First run pfBlockerNG - false positive?

Reply to First run pfBlockerNG - false positive? on Mon, 27 Feb 2023 15:36:59 GMT

furom — Mon, 27 Feb 2023 15:36:59 GMT

@gertjan said in First run pfBlockerNG - false positive?:

But you, as the admin, have added dnsbl feeds (or IP feeds) to pfBlockerng.
Hostnames (or IP's) in these feeds will get blocked.
Did you have a look at these lists ? ;)

Thank you for a nice and informative answer! I will try with the address you suggest, and no... I have not looked at the lists in detail, but looks like a good idea to get a better understandning of this... :)

Reply to First run pfBlockerNG - false positive? on Mon, 27 Feb 2023 07:43:31 GMT

Gertjan — Mon, 27 Feb 2023 07:43:31 GMT

@furom said in First run pfBlockerNG - false positive?:

media player tried to go to app-measurement.com and pfBlockerNG caught that and wanted to dispose of the attempt

Exact.

Disable pfBlockerng, and then 'ask' what IPv4 'app-measurement.com' has.
You'll see, it exists.

When I ask what 'app-measurement.com' I get a solid :

[23.01-RELEASE][admin@pfSense.closetome.tld]/root: host app-measurement.com
app-measurement.com has address 0.0.0.0
Host app-measurement.com not found: 2(SERVFAIL)

This means that 'app-measurement.com' was on some list/feed that I let pfBlockerng use.

Btw 0.0.0.0 a dn not 10.10.10.1 because the virtual IP coupled with a web browser telling you that the site you try to visit just don't work.
Ok, it works ... but only for http:// visist, and who does http:// these day ? Nobody.
https:// visits with a web browser will show a browser depending page telling the browser user that a very complicated error has arrived. And certainly not the pfBlocker web server page telling the suer the URL/jhostname in question has been blocked;
So, my advise, select "0.0.0.0 = null logging" everywhere, don't bother using this one :

@furom said in First run pfBlockerNG - false positive?:

but as I block anything I don't accept, it failed?

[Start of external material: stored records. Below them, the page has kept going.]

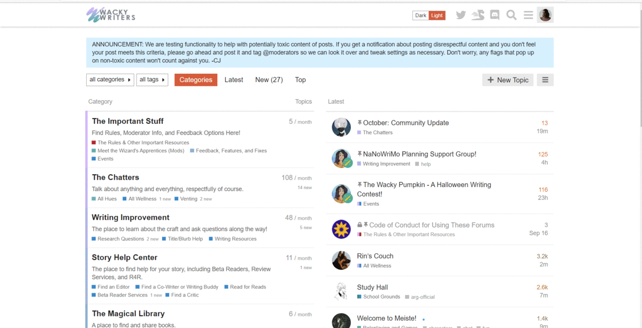This screenshot has height=328, width=642.
Task: Open the Twitter link in header
Action: coord(461,15)
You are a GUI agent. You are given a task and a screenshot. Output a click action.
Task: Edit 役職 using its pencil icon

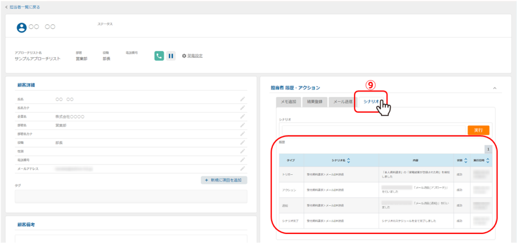tap(243, 142)
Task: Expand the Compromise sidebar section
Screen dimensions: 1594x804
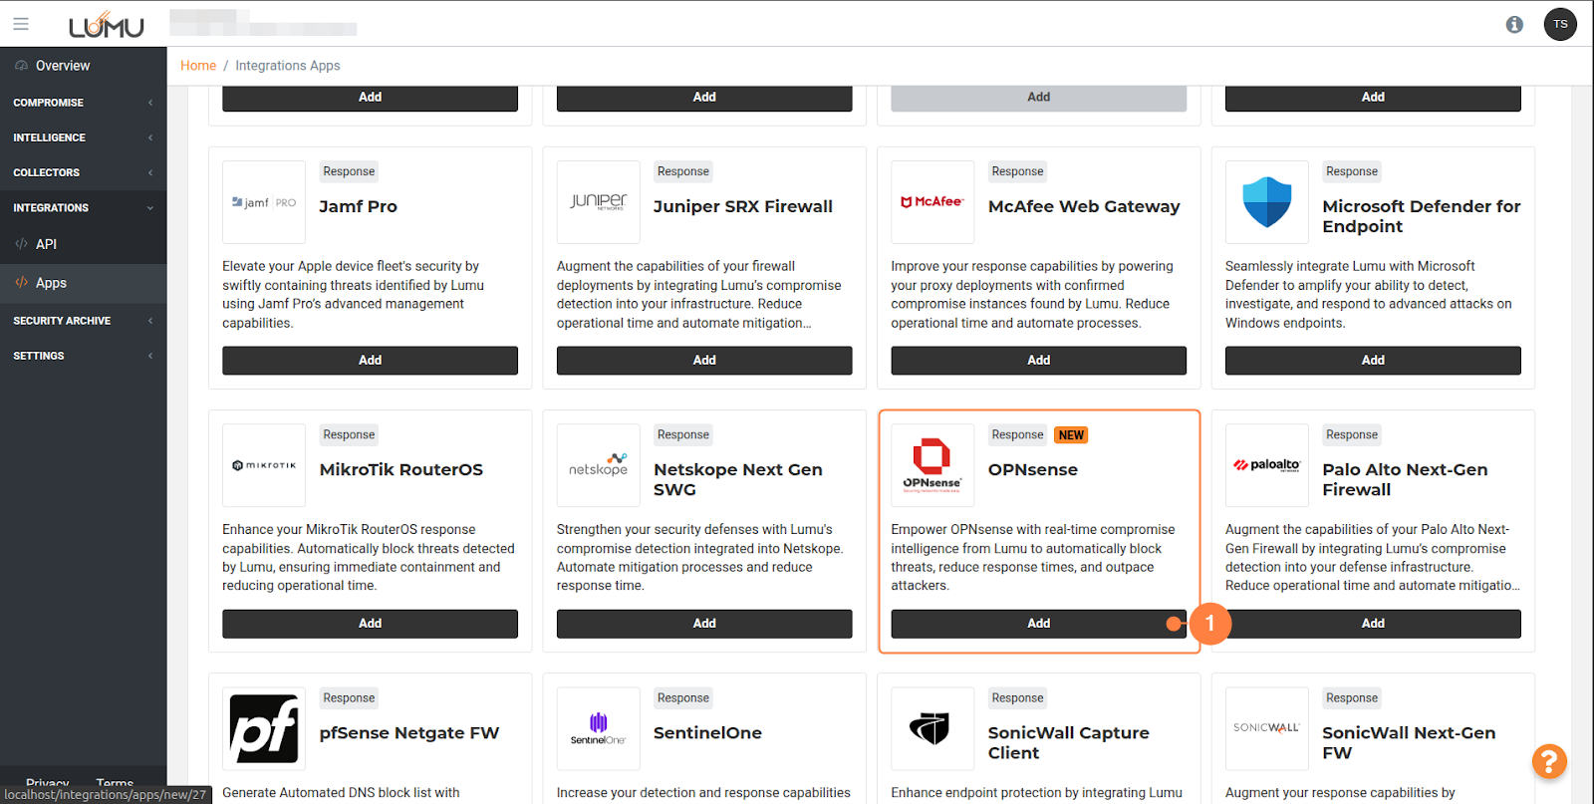Action: [x=83, y=103]
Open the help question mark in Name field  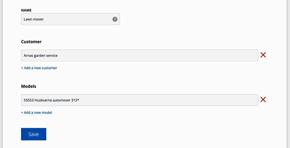pyautogui.click(x=115, y=19)
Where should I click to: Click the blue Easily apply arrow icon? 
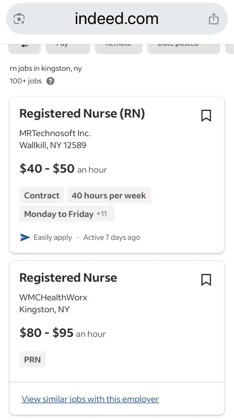[x=25, y=237]

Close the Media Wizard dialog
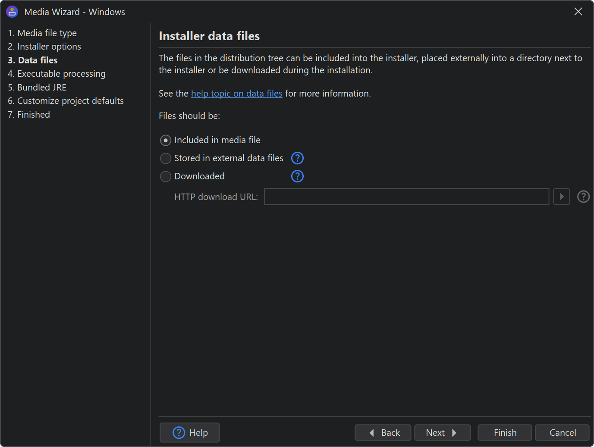coord(578,12)
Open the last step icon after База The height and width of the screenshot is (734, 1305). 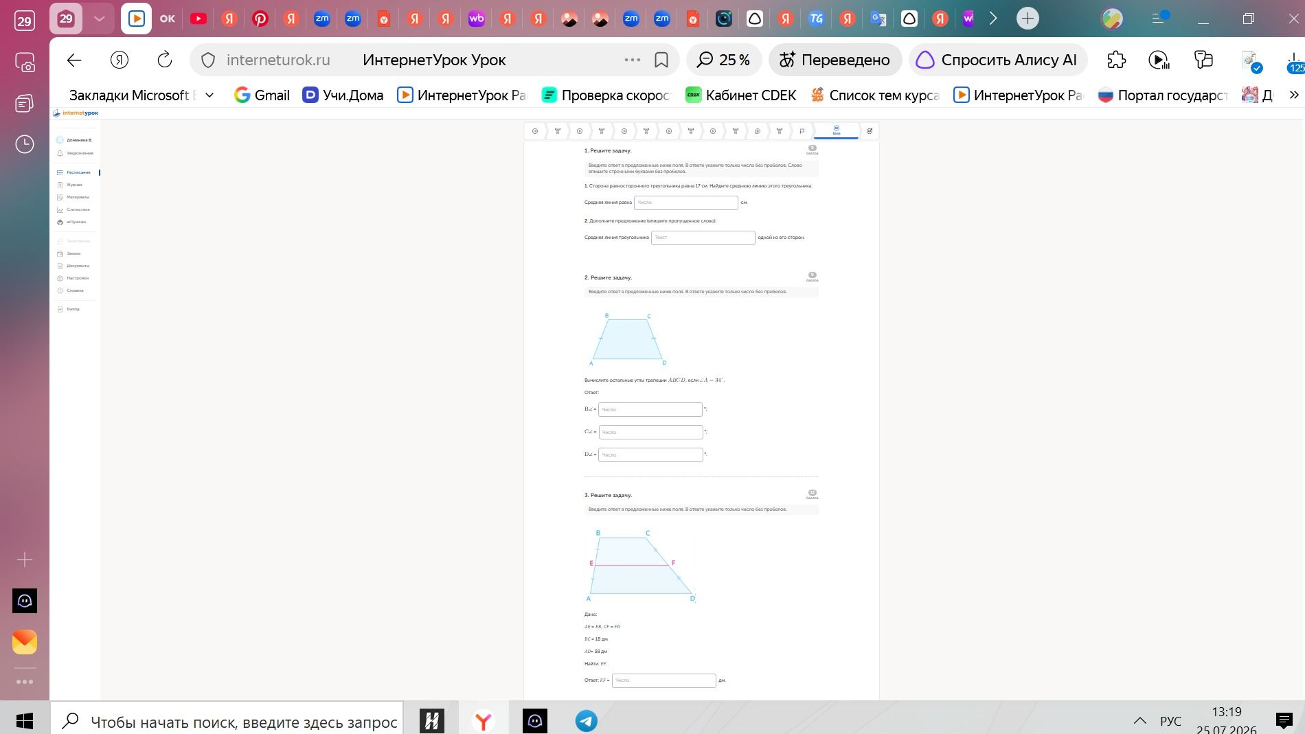pos(869,131)
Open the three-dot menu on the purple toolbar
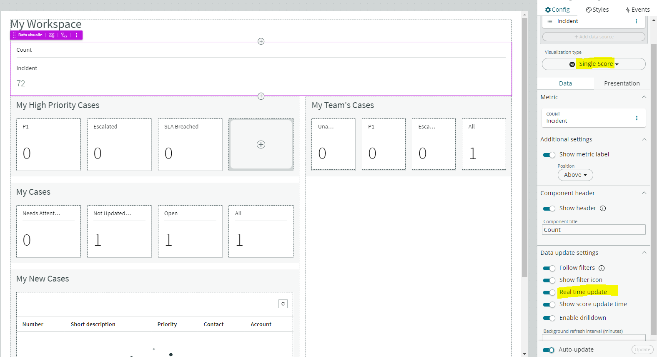Screen dimensions: 657x357 76,35
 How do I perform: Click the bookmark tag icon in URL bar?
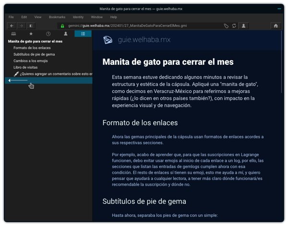coord(226,26)

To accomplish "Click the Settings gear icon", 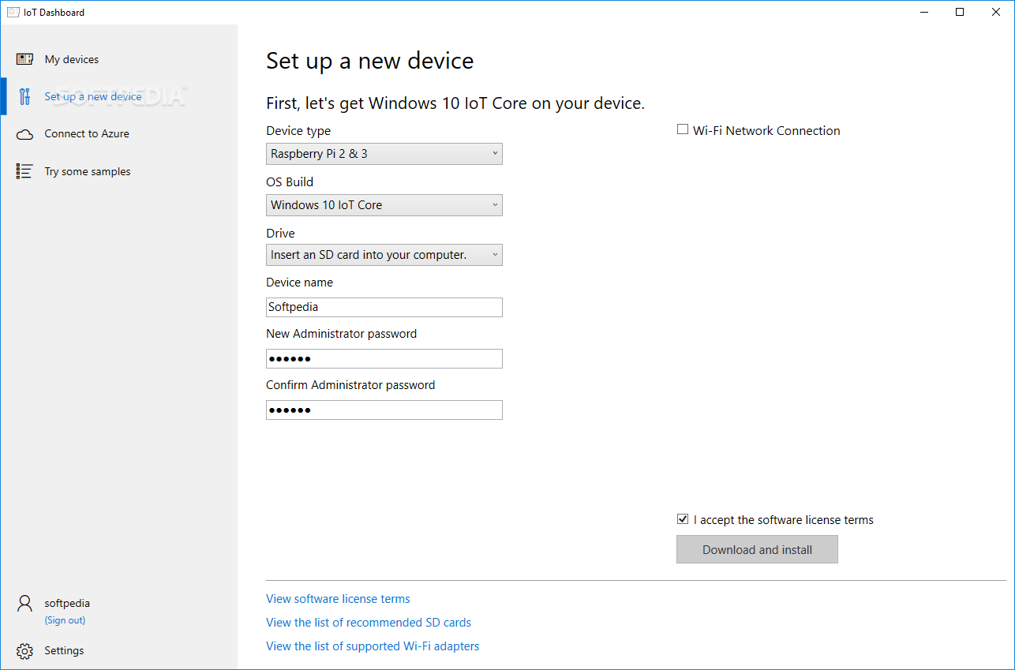I will 24,651.
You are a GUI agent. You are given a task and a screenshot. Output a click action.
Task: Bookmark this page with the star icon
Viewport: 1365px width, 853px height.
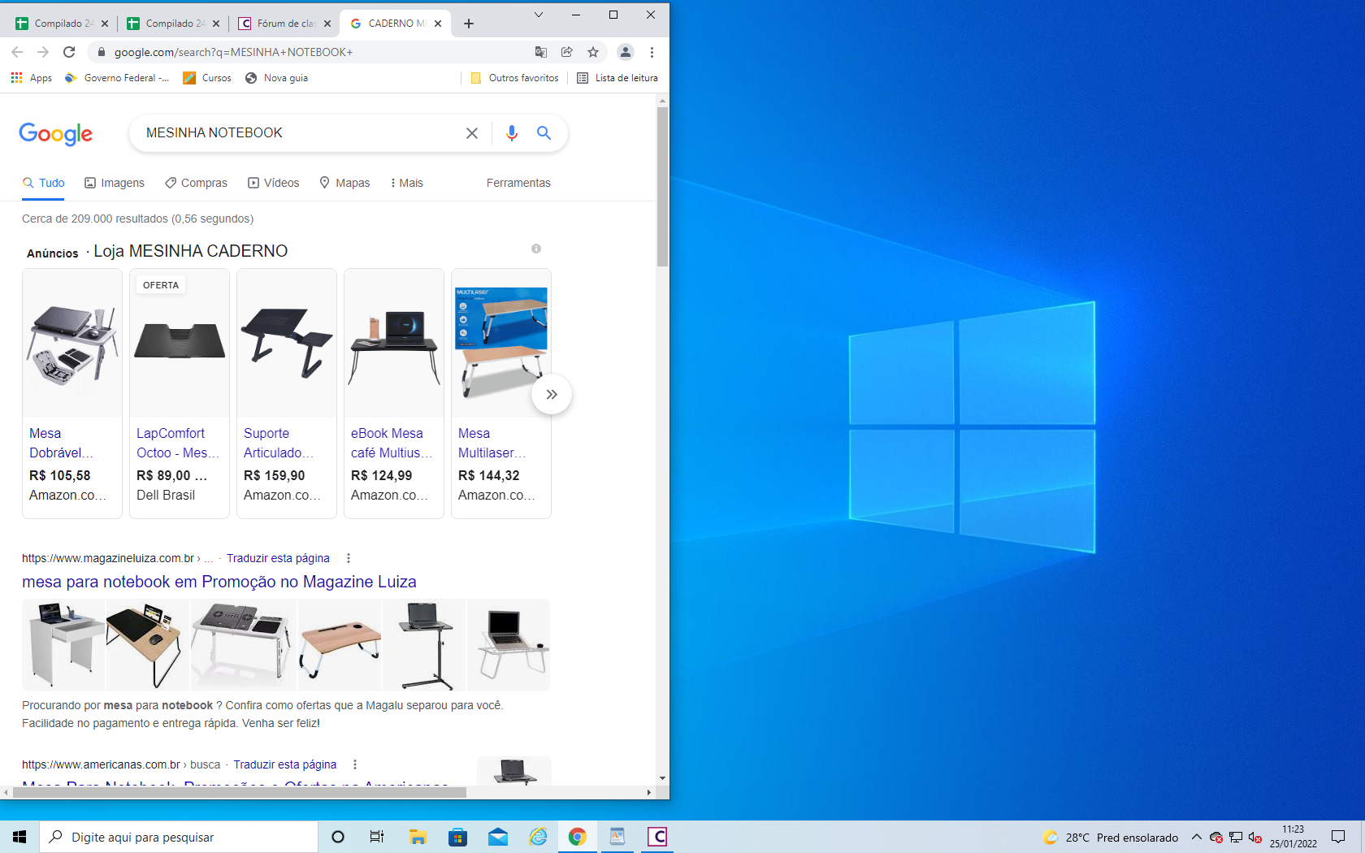click(593, 52)
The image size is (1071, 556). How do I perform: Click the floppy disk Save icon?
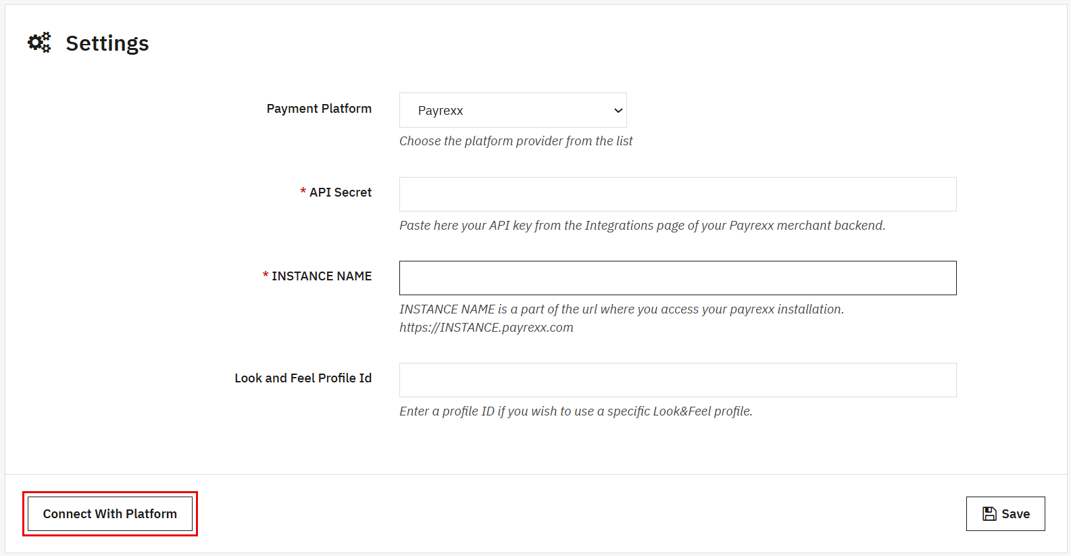click(x=989, y=514)
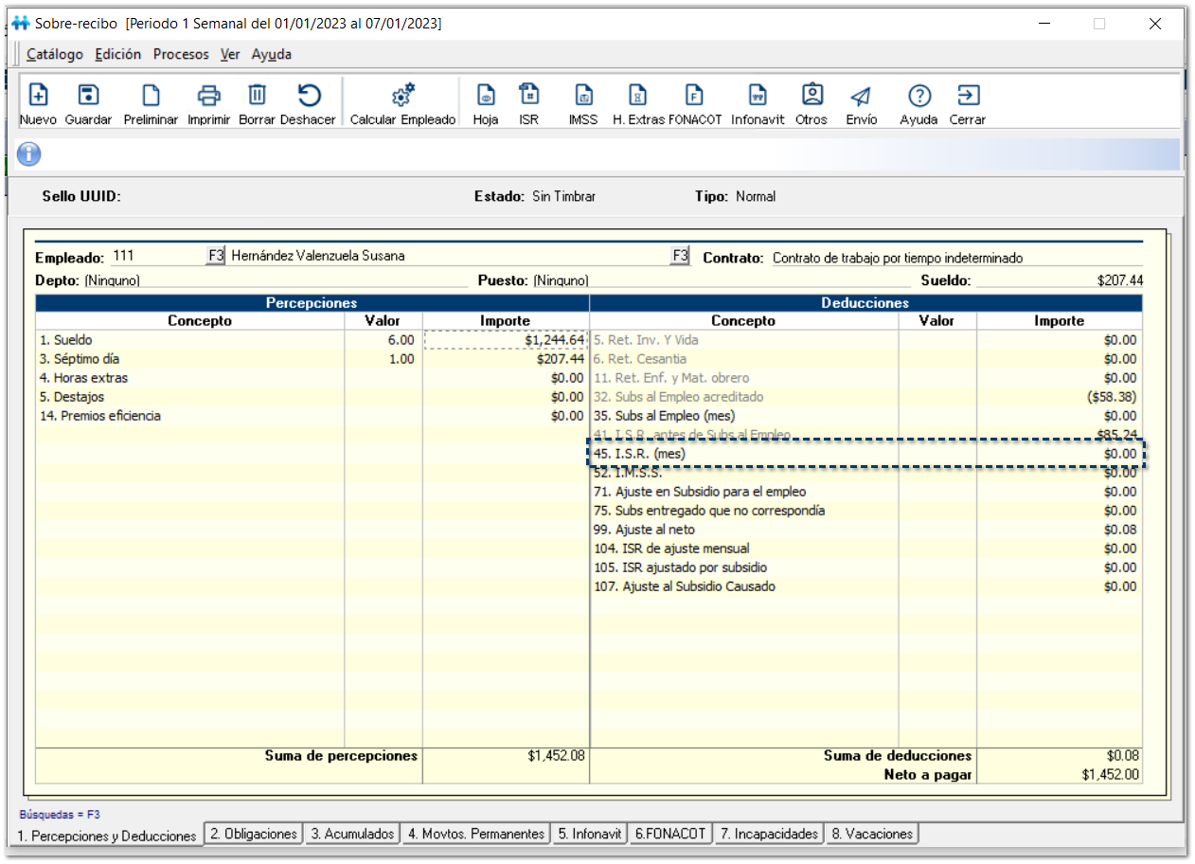This screenshot has width=1195, height=864.
Task: Click the Nuevo toolbar icon
Action: click(38, 96)
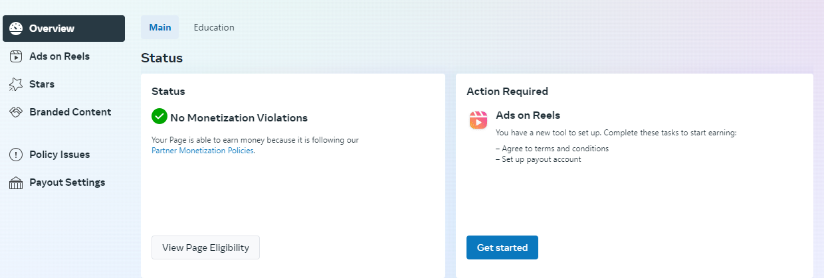Click the Overview gauge icon
824x278 pixels.
click(x=17, y=29)
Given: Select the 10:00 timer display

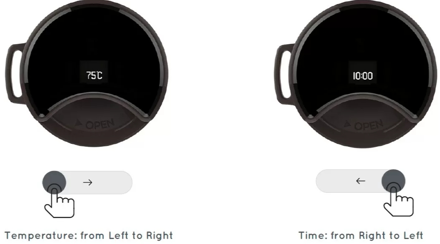Looking at the screenshot, I should point(362,76).
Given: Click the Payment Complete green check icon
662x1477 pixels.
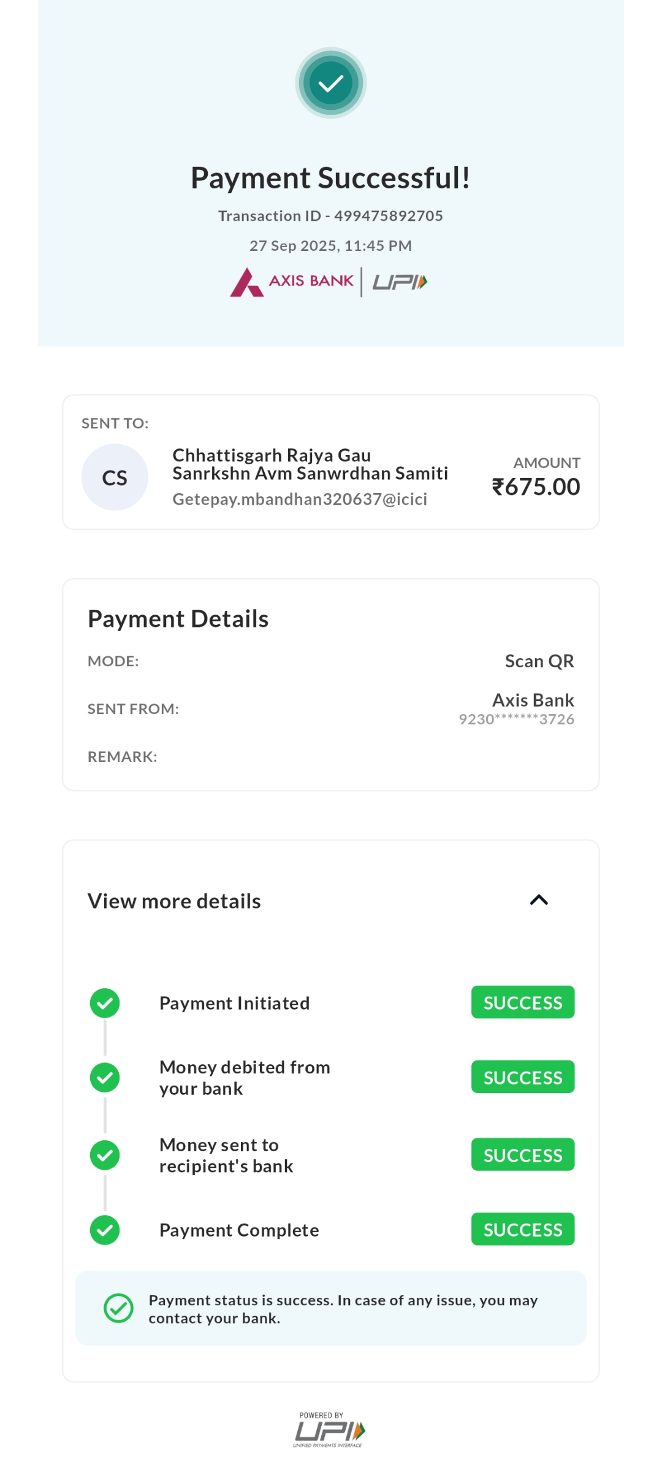Looking at the screenshot, I should click(105, 1230).
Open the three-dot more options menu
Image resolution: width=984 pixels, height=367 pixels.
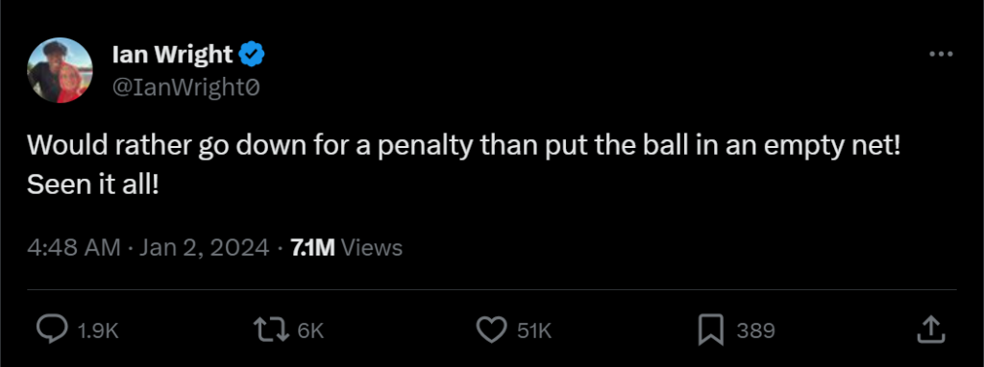coord(941,55)
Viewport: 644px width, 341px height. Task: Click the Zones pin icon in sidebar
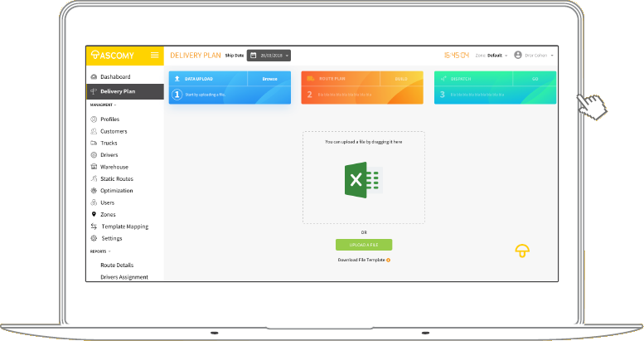[x=93, y=214]
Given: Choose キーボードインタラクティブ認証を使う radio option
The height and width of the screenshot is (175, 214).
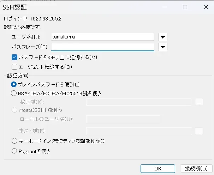Looking at the screenshot, I should (14, 141).
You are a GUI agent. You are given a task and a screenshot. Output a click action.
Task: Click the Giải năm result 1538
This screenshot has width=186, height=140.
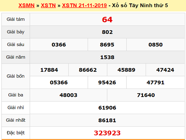(x=107, y=57)
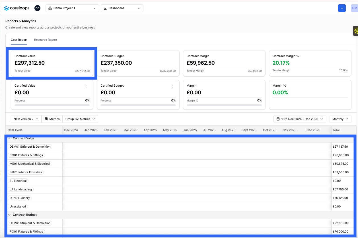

You, and pfBlockerng, did nothing.
But you, as the admin, have added dnsbl feeds (or IP feeds) to pfBlockerng.
Hostnames (or IP's) in these feeds will get blocked.
Did you have a look at these lists ? ;)

Reply to First run pfBlockerNG - false positive? on Sun, 26 Feb 2023 18:56:37 GMT

SteveITS — Sun, 26 Feb 2023 18:56:37 GMT

@furom Up to you, if you want users to see that warning page.

Reply to First run pfBlockerNG - false positive? on Sun, 26 Feb 2023 18:07:19 GMT

furom — Sun, 26 Feb 2023 18:07:19 GMT

@steveits said in First run pfBlockerNG - false positive?:

@furom the pfBlocker IP shows an error/info page for http (or a cert error for https). I believe you can turn that off and have it go nowhere if you want.

I actually got no such thing. I guess because I am not permitting the Vitual IP...? So should I let it connect to the virtual ip or not?

Reply to First run pfBlockerNG - false positive? on Sun, 26 Feb 2023 17:58:13 GMT

SteveITS — Sun, 26 Feb 2023 17:58:13 GMT

@furom the pfBlocker IP shows an error/info page for http (or a cert error for https). I believe you can turn that off and have it go nowhere if you want.